El día está fresco, casi diría frío, ya que nos encontramos en un bosque tropical. En la última parada técnica, el caserío carretero de Sanya Juu, la gente va envuelta en abrigos y cobijas, un vestuario insólito en este paisaje vegetal de plátanos y palmares. Pero lo que me inquieta ahora no es el frío, sino la posibilidad de que llueva. Desde que llegamos a Moshi, hace tres días, una densa capa de nubes cubre toda la región, incluyendo el volcán y sus laderas. Dada la humedad atmosférica, incluso ya hemos tenido algunos chipi-chipi.

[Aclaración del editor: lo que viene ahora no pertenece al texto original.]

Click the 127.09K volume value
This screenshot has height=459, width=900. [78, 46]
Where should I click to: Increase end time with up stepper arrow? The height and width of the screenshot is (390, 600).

Eso no era el plan: si escogimos septiembre para hacer este viaje, fue porque las estadísticas lo marcan como el mes más seco del año, con una probabilidad de lluvia del 3 por ciento. Un blog de internet comentaba que septiembre no había registrado lluvia en los últimos once años. Ese dato fue decisivo: si vas a sufrir los rigores de la caminata, al menos quieres compensarlo con la belleza del paisaje.

Con ese criterio, también seleccionamos la ruta. Hay varias veredas para subir la montaña, unas más largas que otras (o más accidentadas, o más fatigosas). Después de estudiarlas a conciencia, León concluyó que nuestra mejor opción era la ruta Lemosho, la segunda en longitud (70 kilómetros), la segunda en dificultad (muchas subidas y bajadas), pero la número uno en belleza escénica, con abundancia de paisajes de tarjeta postal. Ahora, conforme las camionetas nos conducen a la entrada, todo el paisaje está velado por el manto de nubes.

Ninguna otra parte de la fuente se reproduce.